▶ TASK DIRECTIONS:
Looking through the records that follow, determine how many lines contain "link" and reply with that number alone.

▶ THE INPUT:
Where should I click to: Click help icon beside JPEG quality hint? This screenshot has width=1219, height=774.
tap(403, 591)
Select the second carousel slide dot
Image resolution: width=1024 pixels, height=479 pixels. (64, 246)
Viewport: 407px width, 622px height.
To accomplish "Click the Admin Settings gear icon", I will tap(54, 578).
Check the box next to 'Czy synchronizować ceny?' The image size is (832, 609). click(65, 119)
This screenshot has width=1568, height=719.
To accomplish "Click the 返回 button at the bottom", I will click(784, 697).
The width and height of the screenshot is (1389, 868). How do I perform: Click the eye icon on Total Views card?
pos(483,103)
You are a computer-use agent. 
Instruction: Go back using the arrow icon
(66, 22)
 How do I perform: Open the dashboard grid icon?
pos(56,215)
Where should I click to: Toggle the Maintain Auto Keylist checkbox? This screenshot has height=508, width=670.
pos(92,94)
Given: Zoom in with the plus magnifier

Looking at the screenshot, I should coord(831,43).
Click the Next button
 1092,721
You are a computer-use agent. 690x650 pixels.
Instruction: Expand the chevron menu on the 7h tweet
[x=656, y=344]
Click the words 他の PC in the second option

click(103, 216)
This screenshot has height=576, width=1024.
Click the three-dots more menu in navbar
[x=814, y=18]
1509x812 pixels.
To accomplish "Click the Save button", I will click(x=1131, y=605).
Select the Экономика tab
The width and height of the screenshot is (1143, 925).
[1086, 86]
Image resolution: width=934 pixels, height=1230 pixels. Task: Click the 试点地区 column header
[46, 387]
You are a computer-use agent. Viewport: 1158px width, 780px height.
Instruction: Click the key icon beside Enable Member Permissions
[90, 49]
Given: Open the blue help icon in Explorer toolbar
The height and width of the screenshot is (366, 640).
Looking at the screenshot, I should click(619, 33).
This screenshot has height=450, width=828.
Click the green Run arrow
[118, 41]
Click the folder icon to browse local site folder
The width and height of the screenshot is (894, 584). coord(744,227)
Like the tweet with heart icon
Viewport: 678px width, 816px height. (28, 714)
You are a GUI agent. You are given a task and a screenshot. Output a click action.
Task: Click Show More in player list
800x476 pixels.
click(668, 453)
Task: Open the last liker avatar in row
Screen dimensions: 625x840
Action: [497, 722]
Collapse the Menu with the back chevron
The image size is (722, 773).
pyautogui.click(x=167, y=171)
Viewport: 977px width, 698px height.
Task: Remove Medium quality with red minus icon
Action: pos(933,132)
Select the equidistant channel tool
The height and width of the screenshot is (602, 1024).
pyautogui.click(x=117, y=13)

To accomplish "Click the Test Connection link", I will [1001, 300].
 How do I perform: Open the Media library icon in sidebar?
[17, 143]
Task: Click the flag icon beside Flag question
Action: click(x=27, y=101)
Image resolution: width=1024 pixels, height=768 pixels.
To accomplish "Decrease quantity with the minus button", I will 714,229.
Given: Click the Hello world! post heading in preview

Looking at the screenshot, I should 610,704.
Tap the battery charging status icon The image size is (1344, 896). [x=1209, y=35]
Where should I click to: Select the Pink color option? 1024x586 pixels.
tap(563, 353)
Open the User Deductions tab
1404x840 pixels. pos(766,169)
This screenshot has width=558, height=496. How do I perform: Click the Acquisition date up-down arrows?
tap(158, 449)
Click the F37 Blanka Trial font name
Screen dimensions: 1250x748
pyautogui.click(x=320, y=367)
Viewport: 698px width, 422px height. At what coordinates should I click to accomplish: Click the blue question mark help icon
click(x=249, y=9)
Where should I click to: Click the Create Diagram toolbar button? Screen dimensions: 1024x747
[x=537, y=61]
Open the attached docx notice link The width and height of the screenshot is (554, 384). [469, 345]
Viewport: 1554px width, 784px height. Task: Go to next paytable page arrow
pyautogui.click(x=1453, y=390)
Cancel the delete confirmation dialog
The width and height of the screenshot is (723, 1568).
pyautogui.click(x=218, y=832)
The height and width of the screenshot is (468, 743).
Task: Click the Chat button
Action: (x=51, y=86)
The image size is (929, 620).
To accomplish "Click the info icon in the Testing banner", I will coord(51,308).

▶ SOLUTION:
2